— start Document excerpt —

Writing out to flat files has the same problems and issues that reading in from a file must overcome. It must be able to write out in either delimited or fixed length formats in a transactional manner.

  public interface LineAggregator {

    public String aggregate(FieldSet fieldSet);

  }

  public interface FieldSetCreator {

    FieldSet mapItem(Object data);

  }

  public void write(Object data) throws Exception {
    FieldSet fieldSet = fieldSetCreator.mapItem(data);
    getOutputState().write(lineAggregator.aggregate(fieldSet) + LINE_SEPARATOR);
  }

  <bean id="itemWriter"
        class="org.springframework.batch.io.file.FlatFileItemWriter">
    <property name="resource"
              value="file:target/test-outputs/20070122.testStream.multilineStep.txt" />
    <property name="fieldSetCreator">
      <bean class="org.springframework.batch.io.file.mapping.PassThroughFieldSetMapper"/>
    </property>
  </bean>

The StaxEventItemReader configuration provides a typical setup for the processing of records from an XML input stream. First, lets examine a set of XML records that the StaxEventItemReader can process.

— end Document excerpt —
— start Data extract —

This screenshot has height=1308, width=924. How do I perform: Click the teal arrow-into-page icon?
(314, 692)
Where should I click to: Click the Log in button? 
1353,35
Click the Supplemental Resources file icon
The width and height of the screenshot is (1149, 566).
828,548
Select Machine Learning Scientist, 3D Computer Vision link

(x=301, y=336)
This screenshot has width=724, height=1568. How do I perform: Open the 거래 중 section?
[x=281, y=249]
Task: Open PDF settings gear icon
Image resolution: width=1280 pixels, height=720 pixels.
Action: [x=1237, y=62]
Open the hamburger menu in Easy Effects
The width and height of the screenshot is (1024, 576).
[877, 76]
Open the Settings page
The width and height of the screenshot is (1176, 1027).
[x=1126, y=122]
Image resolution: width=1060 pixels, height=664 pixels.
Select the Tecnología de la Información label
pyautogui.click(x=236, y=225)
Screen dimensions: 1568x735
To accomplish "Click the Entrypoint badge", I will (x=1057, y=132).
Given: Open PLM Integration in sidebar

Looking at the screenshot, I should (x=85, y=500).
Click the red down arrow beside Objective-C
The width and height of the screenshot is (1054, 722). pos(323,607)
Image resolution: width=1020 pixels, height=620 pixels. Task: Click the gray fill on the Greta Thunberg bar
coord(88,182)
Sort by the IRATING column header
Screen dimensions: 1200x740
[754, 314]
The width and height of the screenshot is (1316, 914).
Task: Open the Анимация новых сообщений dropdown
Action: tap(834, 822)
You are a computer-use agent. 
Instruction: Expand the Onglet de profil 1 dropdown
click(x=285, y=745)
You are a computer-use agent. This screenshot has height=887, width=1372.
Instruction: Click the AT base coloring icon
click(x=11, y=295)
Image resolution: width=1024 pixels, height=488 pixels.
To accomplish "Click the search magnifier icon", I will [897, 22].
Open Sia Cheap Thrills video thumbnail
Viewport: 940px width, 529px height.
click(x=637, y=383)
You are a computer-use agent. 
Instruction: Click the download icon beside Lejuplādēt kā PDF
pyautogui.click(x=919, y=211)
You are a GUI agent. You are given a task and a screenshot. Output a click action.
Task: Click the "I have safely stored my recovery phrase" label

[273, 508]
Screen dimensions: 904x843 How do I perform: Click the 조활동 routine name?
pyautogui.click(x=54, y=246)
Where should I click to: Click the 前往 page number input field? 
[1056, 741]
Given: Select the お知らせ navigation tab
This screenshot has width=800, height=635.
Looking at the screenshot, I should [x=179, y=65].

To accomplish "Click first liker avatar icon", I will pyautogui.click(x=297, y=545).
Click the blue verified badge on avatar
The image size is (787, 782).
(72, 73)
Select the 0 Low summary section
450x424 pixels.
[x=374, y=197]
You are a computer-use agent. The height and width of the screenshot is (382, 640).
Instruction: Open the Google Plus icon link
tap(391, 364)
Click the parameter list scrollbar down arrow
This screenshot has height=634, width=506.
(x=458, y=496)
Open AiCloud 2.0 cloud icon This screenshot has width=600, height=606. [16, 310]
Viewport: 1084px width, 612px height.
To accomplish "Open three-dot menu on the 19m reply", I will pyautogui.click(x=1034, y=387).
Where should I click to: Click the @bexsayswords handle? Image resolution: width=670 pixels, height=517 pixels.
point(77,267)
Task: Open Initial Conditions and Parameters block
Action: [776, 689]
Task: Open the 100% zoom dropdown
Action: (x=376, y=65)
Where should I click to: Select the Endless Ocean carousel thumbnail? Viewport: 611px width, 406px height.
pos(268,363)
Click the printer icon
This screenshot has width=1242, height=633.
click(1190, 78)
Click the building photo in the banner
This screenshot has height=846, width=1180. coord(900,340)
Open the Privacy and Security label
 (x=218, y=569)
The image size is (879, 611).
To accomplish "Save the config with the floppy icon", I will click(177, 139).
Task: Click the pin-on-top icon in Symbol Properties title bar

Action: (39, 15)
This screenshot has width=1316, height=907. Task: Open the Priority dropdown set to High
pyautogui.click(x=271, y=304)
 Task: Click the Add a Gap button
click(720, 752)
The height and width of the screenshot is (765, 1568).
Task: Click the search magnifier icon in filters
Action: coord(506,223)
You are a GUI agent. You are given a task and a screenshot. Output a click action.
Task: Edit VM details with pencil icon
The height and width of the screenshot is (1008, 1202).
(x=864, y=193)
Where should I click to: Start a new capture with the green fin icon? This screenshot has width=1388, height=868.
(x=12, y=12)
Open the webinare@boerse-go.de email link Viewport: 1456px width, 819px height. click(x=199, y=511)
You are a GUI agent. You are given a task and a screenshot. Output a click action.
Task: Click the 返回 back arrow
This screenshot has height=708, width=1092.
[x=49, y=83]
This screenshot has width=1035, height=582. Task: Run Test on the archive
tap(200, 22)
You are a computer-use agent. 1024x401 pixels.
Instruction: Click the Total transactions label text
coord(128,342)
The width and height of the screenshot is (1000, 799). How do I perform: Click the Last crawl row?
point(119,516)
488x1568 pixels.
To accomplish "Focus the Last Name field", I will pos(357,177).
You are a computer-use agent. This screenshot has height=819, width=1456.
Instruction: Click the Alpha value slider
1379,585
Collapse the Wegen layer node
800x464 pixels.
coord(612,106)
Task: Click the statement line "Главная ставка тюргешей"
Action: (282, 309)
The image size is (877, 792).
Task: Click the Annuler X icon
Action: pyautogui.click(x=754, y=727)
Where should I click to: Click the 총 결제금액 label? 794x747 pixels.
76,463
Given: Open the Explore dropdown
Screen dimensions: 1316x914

— end Data extract —

# [Stated problem]
Answer these questions using the excerpt on writing flat files.
1. In which two formats must writing to flat files be possible?
2. What class is given for the bean with the id "itemWriter"?
3. Which reader's configuration is described as a typical setup for processing records from an XML input stream?

# [Output below]
1. Delimited or fixed length.
2. org.springframework.batch.io.file.FlatFileItemWriter
3. The StaxEventItemReader.